▶ _Problem set_:
a: Reproduce the court opinion from "Phyllis J. Lemons, for" to "sentence. We affirm.", swapping "drug court" for "veterans court".
b: Answer these questions using the court opinion:
(i) From which circuit court was the appeal taken?
(ii) Who represented the appellant?
(iii) What did the appellate court decide?

▶ _Selected excerpt_:

— start —

Court of Appeals of Arkansas, Division IV

September 25, 2019

KYSTON BASS APPELLANT
v.
STATE OF ARKANSAS APPELLEE

          APPEAL FROM THE HOT SPRING COUNTY CIRCUIT COURT [NO. 30CR-17-110] HONORABLE CHRIS E WILLIAMS, JUDGE

          Phyllis J. Lemons, for appellant.

          Leslie Rutledge, Att'y Gen., by: Karen Virginia Wallace, Ass't Att'y Gen., for appellee.

          BRANDON J. HARRISON, JUDGE

         Kyston Bass appeals the circuit court's denial of his petition for postconviction relief, asserting that the circuit court erred in giving him two strikes for the same incident, terminating his participation in drug court without due process, and denying his petition for a reduction in sentence. We affirm.

— end —

▶ _Material_:
— start —

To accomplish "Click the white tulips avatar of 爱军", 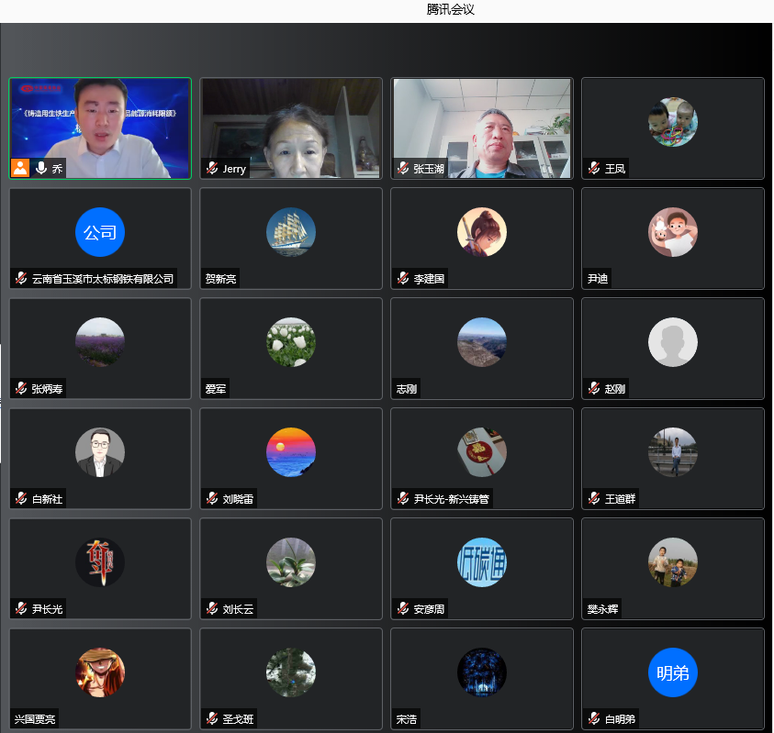I will [291, 342].
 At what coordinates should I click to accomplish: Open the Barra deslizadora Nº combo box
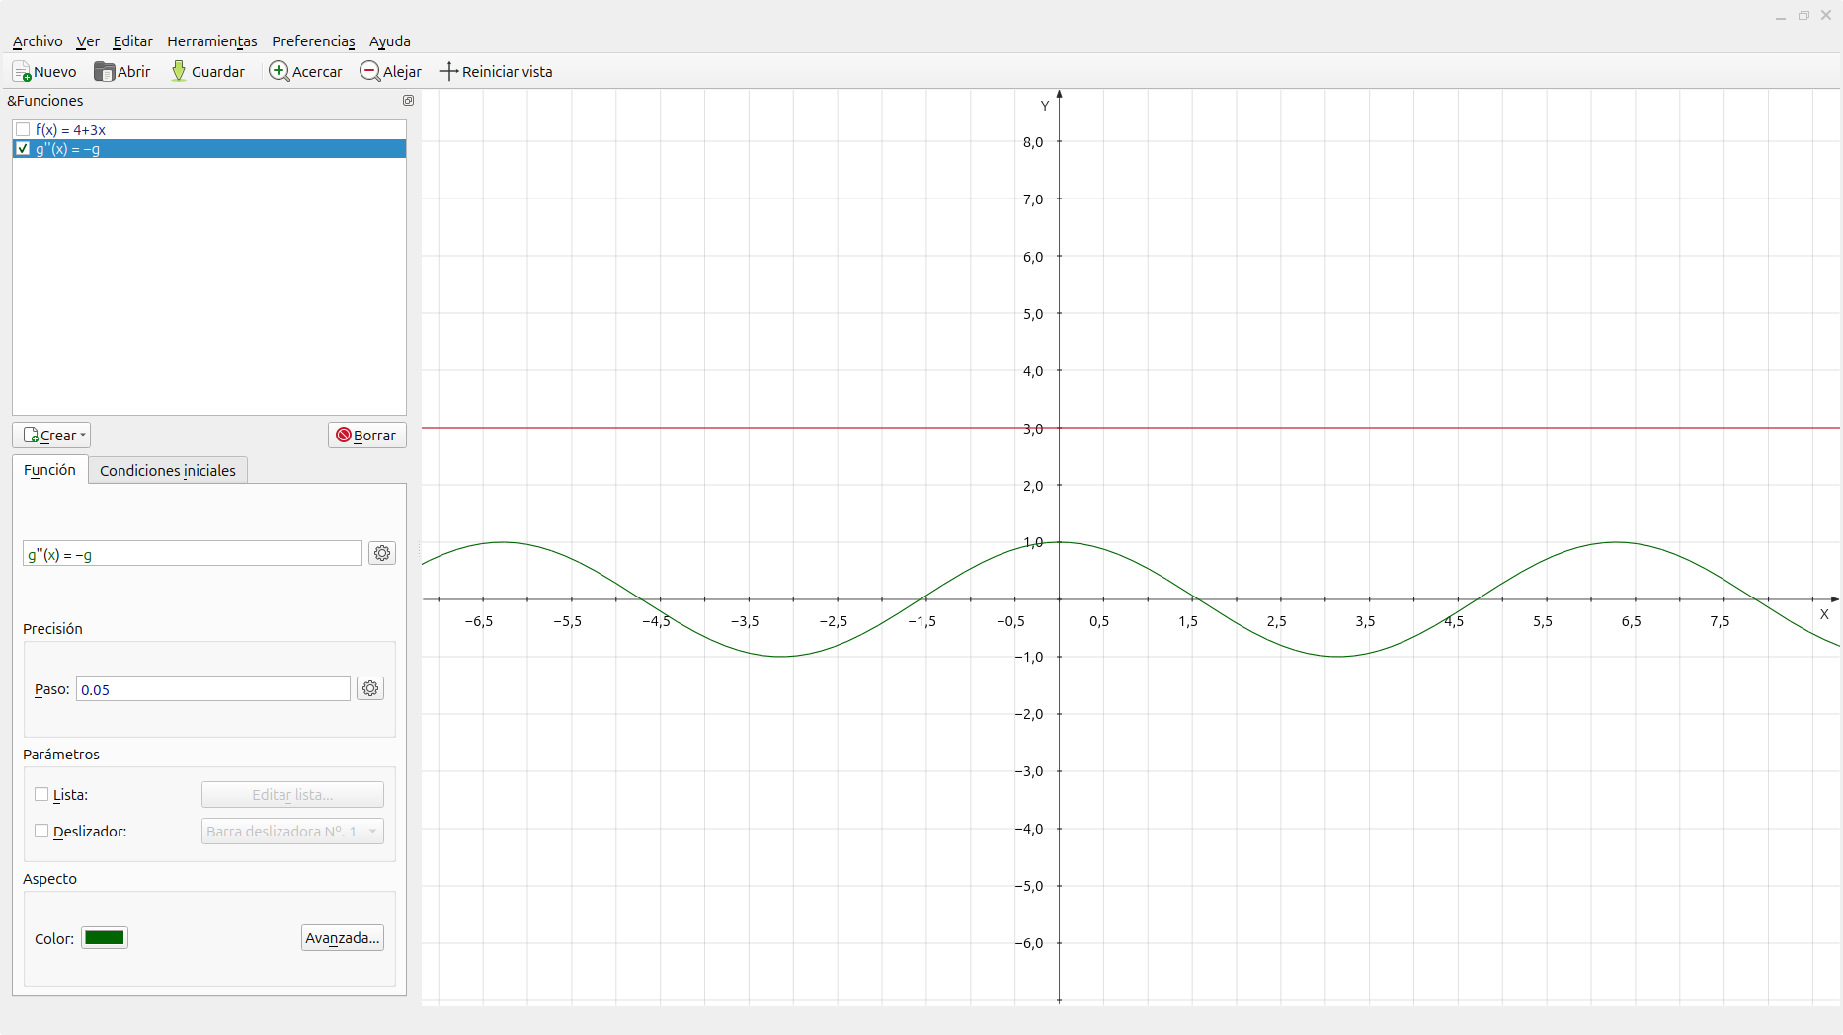(292, 832)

— end —

▶ _Results_:
a:
Phyllis J. Lemons, for appellant.

          Leslie Rutledge, Att'y Gen., by: Karen Virginia Wallace, Ass't Att'y Gen., for appellee.

          BRANDON J. HARRISON, JUDGE

         Kyston Bass appeals the circuit court's denial of his petition for postconviction relief, asserting that the circuit court erred in giving him two strikes for the same incident, terminating his participation in veterans court without due process, and denying his petition for a reduction in sentence. We affirm.

b:
(i) The Hot Spring County Circuit Court.
(ii) Phyllis J. Lemons.
(iii) It affirmed.